So, how do you know that it would pull from both candidates equally?

UPTON: Well, our polling shows that it pretty much does take equally, from both sides.

So, you've got a lot of folks, and particularly, with all these indictments, anti-Trump, Republicans that are saying, "We're not going to go there again."

On the Democratic side, people are saying, "Man, he's too old. What about Harris? We got real questions about what's that going to happen? Is this going to be our strongest candidate?"

And yet, here we are, now in July. And it looks like both of these two are going to be the nominees, for both sides.

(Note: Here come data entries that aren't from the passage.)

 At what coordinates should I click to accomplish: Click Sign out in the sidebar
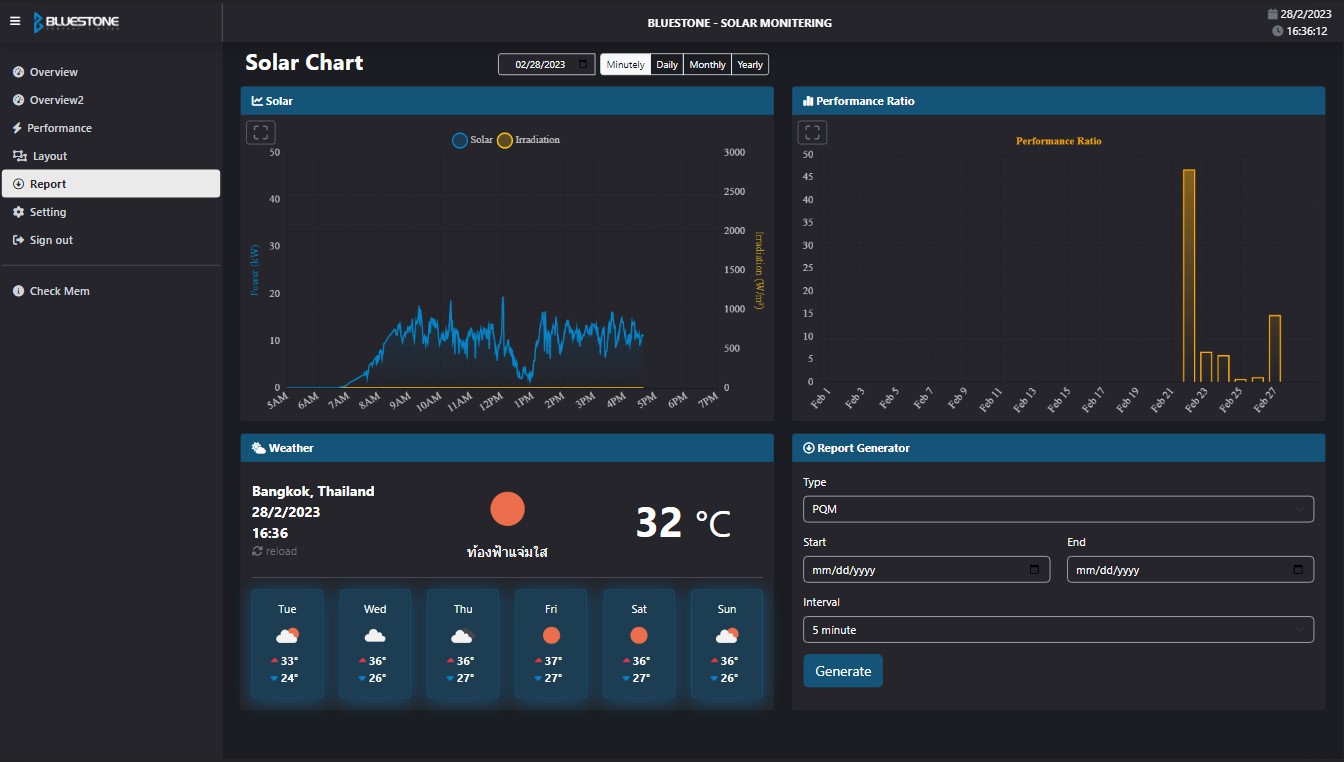click(51, 240)
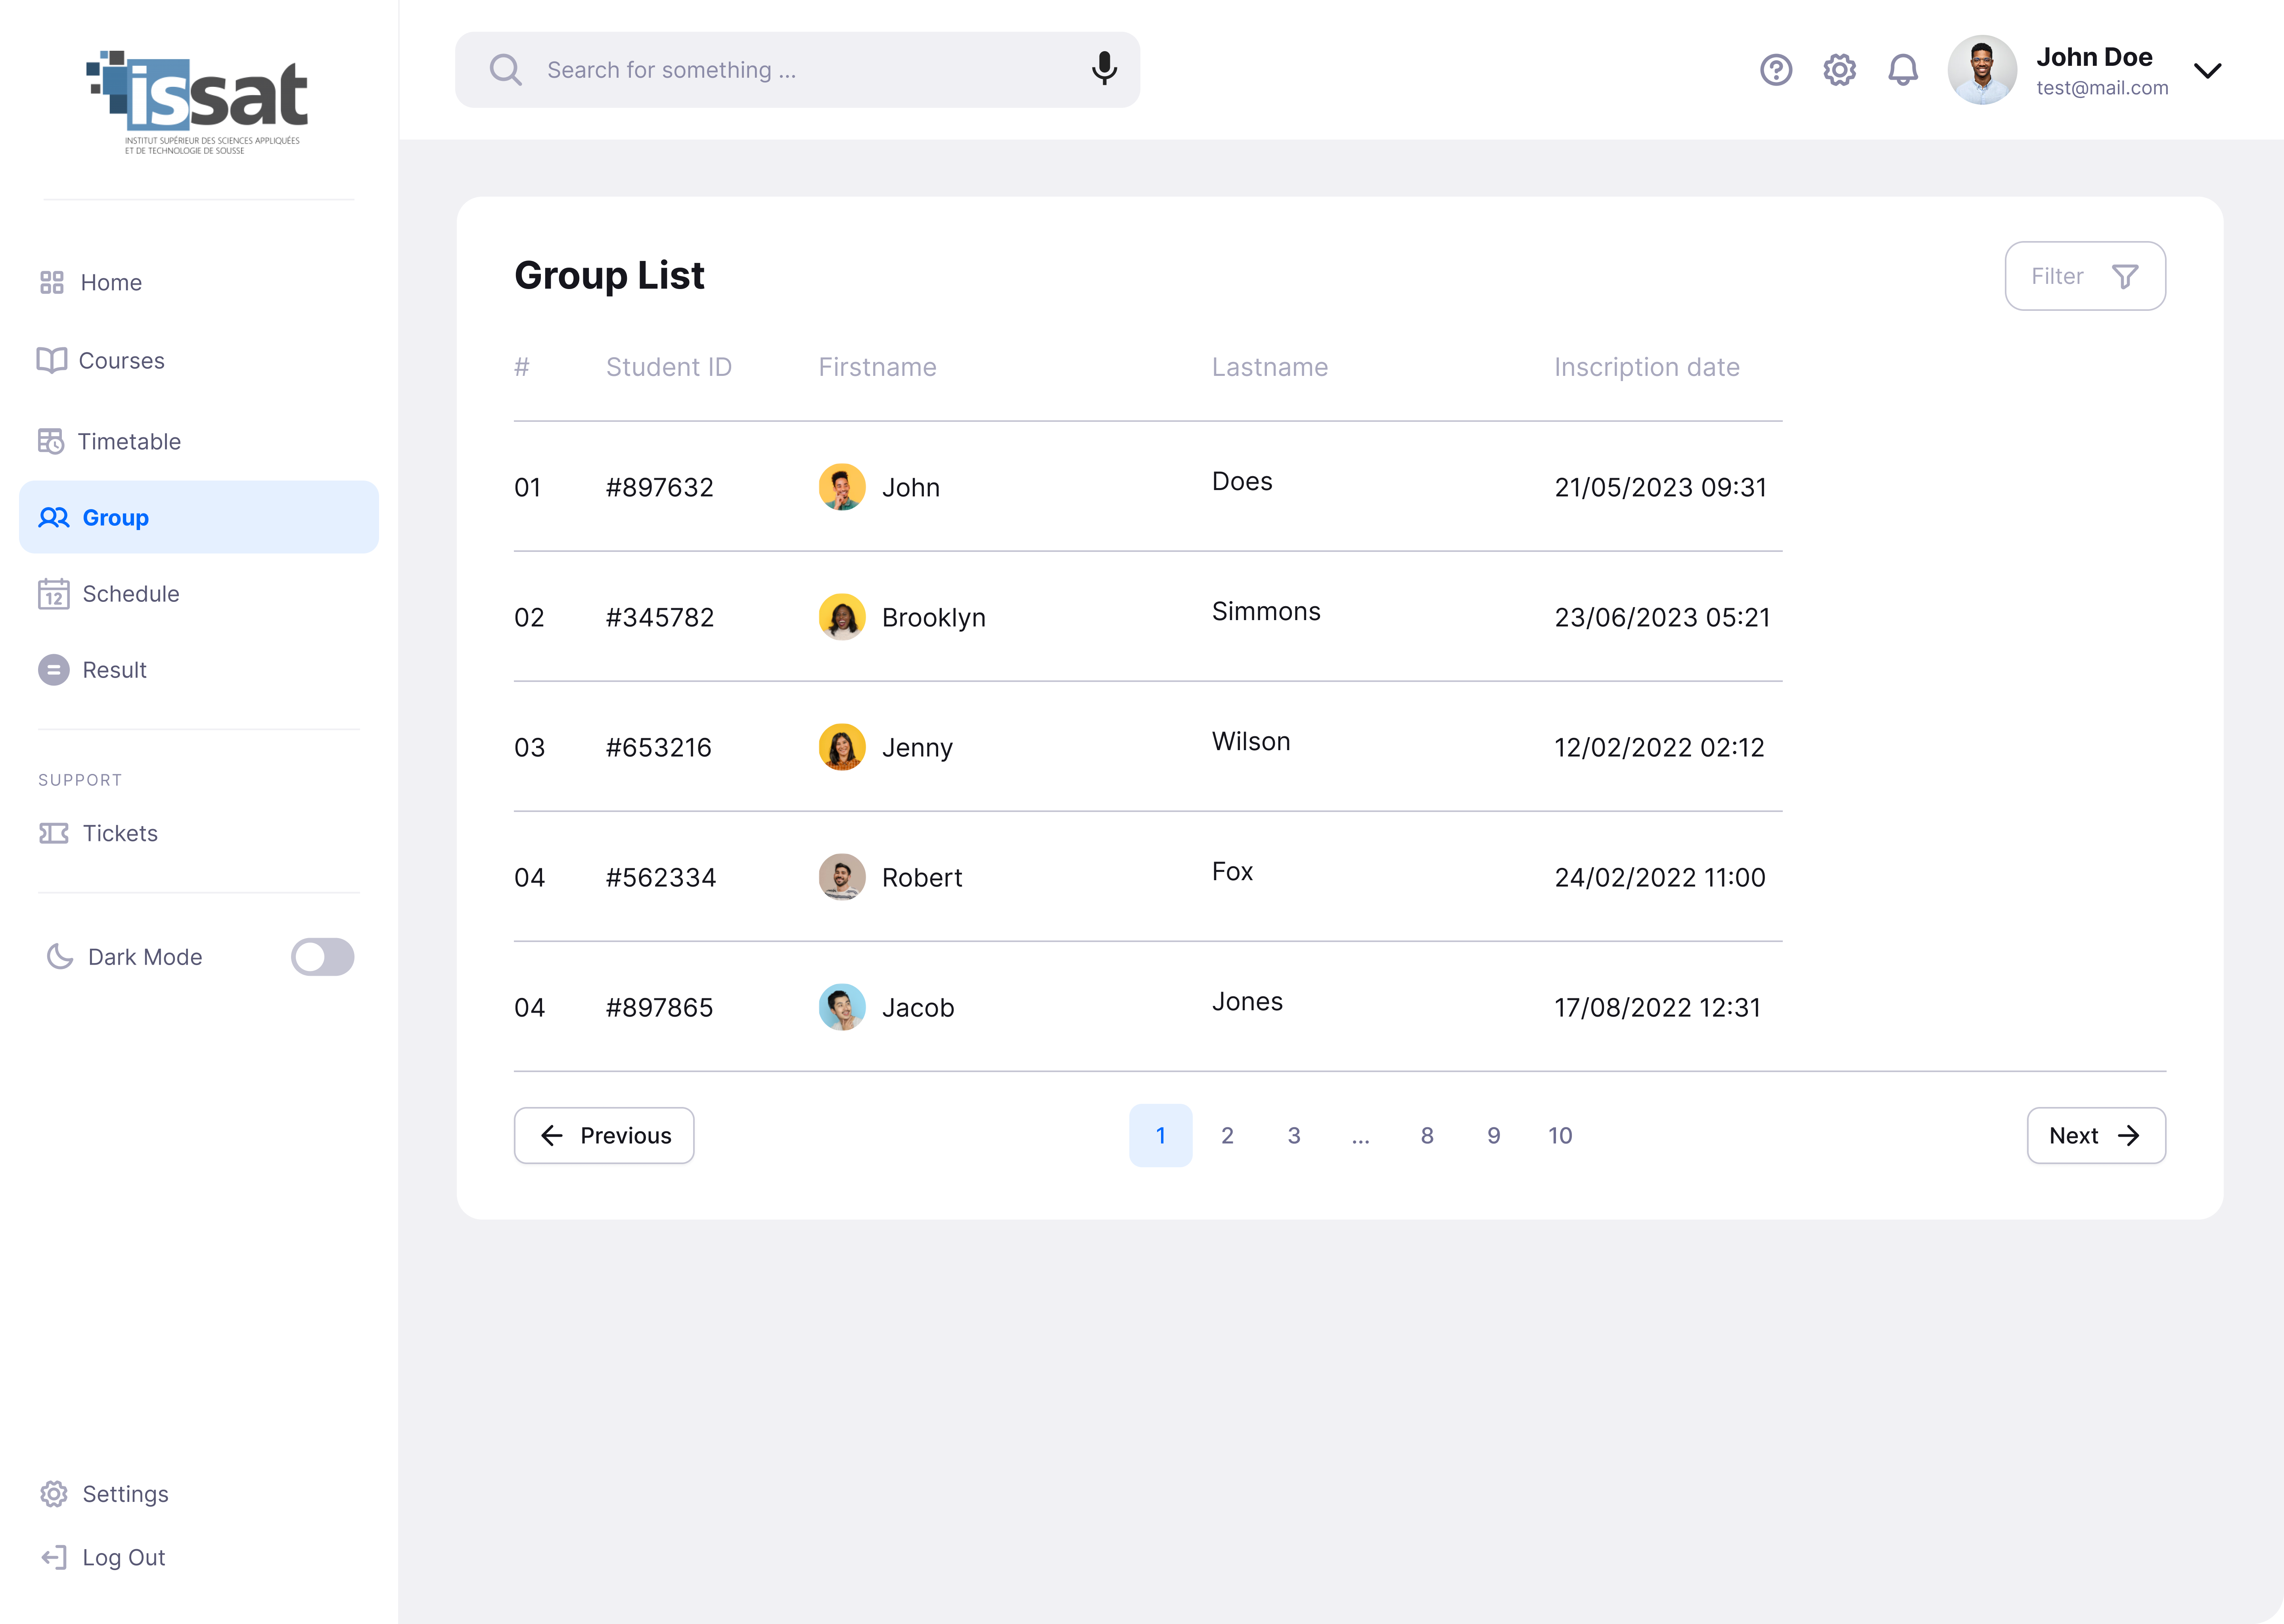Click the microphone icon in search bar
The image size is (2284, 1624).
(1104, 69)
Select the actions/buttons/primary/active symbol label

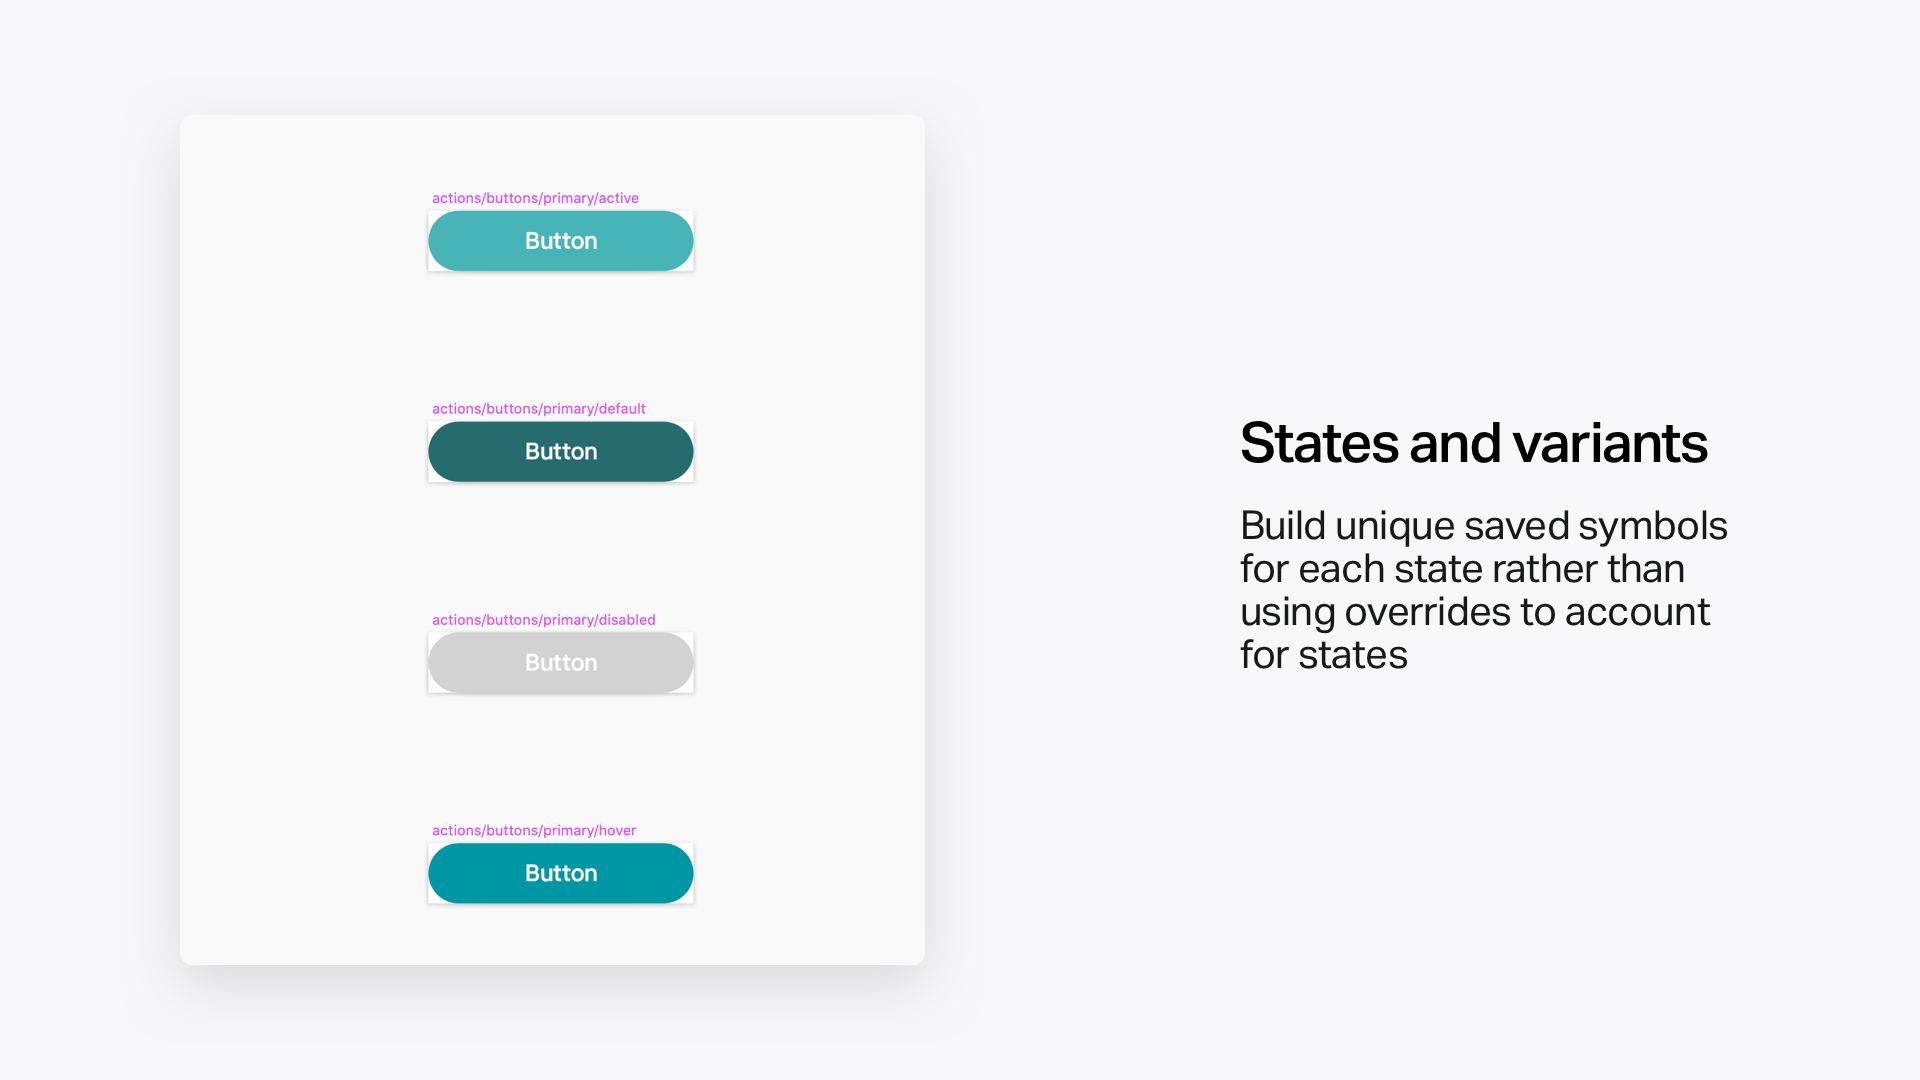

I mean, you see that with the way that the Democrats structured their presidential primaries, with South Carolina being among the very first ones.

Here, in Michigan, it looks like it's going to be a sweep for Trump. They've changed the rules, from 2016, where back in 2016, the top three candidates, in essence, got a third of the delegates. And now, it looks like Trump will get them all, because it's going to be decided, pretty much, at a convention.

And you've got many Republicans, I saw a statement, today, from Elise Stefanik, in the Republican leadership, calling Republicans, to now break for Trump. It's over. It's a landslide.

You saw DeSantis' team that one of his top people, today, said that they were way behind, in terms of where they are, and he's losing buddies (ph), I think fourth place in South Carolina.

So, it looks more like it's going to be a Trump-Biden ticket. And much of the country, actually a majority of the country, says, "Enough. We don't want this again."

COLLINS: But I still don't understand the argument--

UPTON: "Can't the two sides elect somebody else?"

COLLINS: I don't understand the argument that it's going to take away, from both of them, equally.

Because we are hearing, from Democrats, and White House advisers, that they are very concerned about what, if it is a Joe Manchin or someone? His name has been tossed around, for example, he hasn't committed one way or another. You don't hear that from Trump advisors. We only hear concerns from Democrats, that a three-way race--

UPTON: Oh, yes.

COLLINS: --is going to benefit Trump.

UPTON: No, some of the Trump folks are quite -- both, the RNC and the DNC, Democratic National Committee, they don't want us to exist. They like the game, as it is. They want their nominee to be there. They don't want a third party to come in.

And we think we actually have a chance, to get more than 270 electoral votes. And we have, until August of next year, 2024, to actually pull back, if it in fact shows that we can't win.

We think we can have a winning ticket with what would likely be a Republican presidential nominee, and a Democrat Vice President nominee running together very much along the lines of what John McCain almost did with Joe Lieberman, back in 2008.

COLLINS: But what's that path to victory? Because I've seen the electoral path to victory map that your group has. And it says it requires wins, in Hawaii, Vermont, Maryland and Massachusetts. Those are all states that in 2020, Biden won, by 30 points or more. So, it doesn't really seem like a viable path.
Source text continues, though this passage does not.